Segment Open
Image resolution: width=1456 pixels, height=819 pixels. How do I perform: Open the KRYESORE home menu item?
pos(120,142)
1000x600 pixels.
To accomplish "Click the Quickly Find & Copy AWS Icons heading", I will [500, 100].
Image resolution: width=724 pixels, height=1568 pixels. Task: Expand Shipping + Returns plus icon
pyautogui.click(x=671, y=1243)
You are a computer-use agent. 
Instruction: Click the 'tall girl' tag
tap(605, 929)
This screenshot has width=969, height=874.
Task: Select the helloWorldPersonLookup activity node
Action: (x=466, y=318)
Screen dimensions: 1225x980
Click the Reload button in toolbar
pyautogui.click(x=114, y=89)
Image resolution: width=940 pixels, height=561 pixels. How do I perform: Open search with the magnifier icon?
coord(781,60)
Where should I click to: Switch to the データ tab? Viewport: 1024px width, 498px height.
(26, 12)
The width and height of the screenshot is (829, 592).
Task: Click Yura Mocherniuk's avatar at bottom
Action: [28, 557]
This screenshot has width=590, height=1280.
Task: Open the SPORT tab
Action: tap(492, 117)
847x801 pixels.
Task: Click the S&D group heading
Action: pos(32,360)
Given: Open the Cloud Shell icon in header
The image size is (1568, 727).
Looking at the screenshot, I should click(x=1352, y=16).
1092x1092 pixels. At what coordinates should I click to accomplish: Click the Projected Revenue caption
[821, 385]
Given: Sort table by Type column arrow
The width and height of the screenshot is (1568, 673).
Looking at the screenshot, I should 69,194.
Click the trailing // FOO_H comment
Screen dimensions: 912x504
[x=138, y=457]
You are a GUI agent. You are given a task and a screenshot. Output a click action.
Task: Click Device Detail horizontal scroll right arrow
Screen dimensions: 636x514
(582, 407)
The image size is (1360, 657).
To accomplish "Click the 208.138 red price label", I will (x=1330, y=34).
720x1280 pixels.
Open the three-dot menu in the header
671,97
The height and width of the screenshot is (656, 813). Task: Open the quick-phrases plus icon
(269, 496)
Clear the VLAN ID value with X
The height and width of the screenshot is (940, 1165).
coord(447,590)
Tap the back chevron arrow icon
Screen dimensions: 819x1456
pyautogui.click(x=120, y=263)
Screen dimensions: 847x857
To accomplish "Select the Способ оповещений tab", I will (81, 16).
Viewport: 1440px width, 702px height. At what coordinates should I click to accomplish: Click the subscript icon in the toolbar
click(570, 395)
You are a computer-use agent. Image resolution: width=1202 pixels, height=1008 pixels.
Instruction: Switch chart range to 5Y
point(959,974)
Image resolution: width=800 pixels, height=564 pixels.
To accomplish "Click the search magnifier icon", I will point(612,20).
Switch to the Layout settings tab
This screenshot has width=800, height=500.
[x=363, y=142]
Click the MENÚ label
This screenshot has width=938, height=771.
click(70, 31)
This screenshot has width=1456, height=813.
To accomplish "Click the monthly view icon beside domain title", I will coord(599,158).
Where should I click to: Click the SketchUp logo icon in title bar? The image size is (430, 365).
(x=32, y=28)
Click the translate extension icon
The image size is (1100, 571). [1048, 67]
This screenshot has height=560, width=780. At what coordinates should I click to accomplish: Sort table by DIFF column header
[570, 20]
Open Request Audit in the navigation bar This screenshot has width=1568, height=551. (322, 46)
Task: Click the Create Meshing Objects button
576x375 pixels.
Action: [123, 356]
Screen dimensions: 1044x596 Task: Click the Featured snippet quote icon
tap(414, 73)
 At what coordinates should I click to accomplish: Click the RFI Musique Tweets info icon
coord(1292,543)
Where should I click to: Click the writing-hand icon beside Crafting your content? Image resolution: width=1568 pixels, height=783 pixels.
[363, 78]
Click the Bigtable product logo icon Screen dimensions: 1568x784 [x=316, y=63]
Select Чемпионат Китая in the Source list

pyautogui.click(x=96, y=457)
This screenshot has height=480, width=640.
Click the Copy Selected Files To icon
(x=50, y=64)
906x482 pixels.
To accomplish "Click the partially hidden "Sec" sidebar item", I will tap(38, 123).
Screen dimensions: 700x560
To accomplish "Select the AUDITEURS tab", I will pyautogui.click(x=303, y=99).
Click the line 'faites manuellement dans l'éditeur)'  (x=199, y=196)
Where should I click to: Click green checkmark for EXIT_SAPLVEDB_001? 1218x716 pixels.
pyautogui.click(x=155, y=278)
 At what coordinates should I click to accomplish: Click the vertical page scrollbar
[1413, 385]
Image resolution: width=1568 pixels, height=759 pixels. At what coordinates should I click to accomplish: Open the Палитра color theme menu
Segment Closed
**Your objective:**
Select and copy every line of the listing with the word "agent".

**Exercise response:**
You are a computer-use agent. 
You are a GUI agent. You are given a task and a screenshot. Output a click action.
You are a computer-use agent. Image resolution: width=1202 pixels, height=1008 pixels.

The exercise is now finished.